- [Description of the task] Two lines below mark the span: the one containing "Work (189, 1463)" and the one containing "Трансформатор (282, 1249)". Set down both, plus every line between, exactly as they stand, and nothing else.

- [Materials provided]
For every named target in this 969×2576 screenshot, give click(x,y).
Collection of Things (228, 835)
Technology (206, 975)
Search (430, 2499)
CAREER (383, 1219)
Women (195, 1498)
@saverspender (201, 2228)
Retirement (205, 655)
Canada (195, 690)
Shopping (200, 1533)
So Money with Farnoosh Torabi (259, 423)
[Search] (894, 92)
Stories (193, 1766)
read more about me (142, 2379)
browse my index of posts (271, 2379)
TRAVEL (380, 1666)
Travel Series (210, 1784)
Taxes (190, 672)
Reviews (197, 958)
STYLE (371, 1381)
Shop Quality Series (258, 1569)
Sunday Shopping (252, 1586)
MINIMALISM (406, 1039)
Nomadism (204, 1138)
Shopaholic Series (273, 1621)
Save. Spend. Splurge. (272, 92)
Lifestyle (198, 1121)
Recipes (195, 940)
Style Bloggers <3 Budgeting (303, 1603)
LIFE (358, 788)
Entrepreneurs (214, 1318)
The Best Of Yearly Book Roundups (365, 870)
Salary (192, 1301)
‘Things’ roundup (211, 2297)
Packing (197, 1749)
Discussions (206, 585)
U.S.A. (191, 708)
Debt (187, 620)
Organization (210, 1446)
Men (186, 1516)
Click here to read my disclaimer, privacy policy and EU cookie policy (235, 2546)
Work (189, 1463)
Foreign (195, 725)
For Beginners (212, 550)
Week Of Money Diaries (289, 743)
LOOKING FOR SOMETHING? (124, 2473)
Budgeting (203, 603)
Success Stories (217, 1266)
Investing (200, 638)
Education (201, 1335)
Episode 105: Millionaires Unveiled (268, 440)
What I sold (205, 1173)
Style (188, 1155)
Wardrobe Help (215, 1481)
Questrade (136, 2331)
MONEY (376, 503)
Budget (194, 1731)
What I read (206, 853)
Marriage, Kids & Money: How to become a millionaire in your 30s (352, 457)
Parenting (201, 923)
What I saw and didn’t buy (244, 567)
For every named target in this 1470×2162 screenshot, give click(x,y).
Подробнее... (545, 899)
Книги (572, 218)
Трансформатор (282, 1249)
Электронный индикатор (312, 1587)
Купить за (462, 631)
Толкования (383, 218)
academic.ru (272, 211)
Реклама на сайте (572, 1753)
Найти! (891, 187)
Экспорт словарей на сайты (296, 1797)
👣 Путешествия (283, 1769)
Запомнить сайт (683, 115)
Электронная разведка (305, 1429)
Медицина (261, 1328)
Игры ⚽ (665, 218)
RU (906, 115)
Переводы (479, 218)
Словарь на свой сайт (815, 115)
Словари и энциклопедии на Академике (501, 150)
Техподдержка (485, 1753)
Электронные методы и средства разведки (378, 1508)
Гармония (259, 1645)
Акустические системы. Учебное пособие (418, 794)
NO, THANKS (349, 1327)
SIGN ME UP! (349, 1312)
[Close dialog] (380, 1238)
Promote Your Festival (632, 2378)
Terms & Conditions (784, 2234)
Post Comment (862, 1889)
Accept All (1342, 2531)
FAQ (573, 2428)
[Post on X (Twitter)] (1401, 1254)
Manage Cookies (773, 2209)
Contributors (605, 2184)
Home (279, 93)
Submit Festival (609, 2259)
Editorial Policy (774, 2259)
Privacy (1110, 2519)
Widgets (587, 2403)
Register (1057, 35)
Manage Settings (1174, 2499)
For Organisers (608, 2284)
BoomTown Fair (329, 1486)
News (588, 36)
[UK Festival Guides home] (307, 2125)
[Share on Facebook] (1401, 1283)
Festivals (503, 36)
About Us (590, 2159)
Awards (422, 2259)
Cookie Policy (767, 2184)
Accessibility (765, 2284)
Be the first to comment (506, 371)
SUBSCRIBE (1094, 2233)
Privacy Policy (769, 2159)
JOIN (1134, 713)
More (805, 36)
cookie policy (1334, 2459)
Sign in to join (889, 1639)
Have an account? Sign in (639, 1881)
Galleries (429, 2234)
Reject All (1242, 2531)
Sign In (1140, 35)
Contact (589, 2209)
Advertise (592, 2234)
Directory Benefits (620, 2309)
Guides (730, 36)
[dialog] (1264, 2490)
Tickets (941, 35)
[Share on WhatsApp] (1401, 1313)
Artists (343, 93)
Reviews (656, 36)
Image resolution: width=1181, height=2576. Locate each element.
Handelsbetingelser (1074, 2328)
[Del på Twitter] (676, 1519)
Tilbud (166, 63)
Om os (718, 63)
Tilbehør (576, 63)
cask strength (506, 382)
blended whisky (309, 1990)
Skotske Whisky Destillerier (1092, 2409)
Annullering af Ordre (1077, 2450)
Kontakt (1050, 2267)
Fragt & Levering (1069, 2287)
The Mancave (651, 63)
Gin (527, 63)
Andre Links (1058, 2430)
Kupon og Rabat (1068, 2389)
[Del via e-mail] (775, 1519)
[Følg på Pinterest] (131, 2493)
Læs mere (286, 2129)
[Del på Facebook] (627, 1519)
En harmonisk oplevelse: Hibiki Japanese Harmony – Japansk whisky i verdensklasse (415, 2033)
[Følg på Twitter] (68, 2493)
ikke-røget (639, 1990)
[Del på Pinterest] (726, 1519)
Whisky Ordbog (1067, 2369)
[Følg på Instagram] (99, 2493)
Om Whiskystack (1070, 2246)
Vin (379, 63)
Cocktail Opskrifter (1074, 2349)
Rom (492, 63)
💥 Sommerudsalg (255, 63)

- [Task result]
Work (189, 1463)
Foreign (195, 725)
For Beginners (212, 550)
Week Of Money Diaries (289, 743)
LOOKING FOR SOMETHING? (124, 2473)
Budgeting (203, 603)
Success Stories (217, 1266)
Investing (200, 638)
Education (201, 1335)
Episode 105: Millionaires Unveiled (268, 440)
What I sold (205, 1173)
Style (188, 1155)
Wardrobe Help (215, 1481)
Questrade (136, 2331)
MONEY (376, 503)
Budget (194, 1731)
What I read (206, 853)
Marriage, Kids & Money: How to become a millionaire in your 30s (352, 457)
Parenting (201, 923)
What I saw and didn’t buy (244, 567)
For every named target in this 1470×2162 screenshot, give click(x,y).
Подробнее... (545, 899)
Книги (572, 218)
Трансформатор (282, 1249)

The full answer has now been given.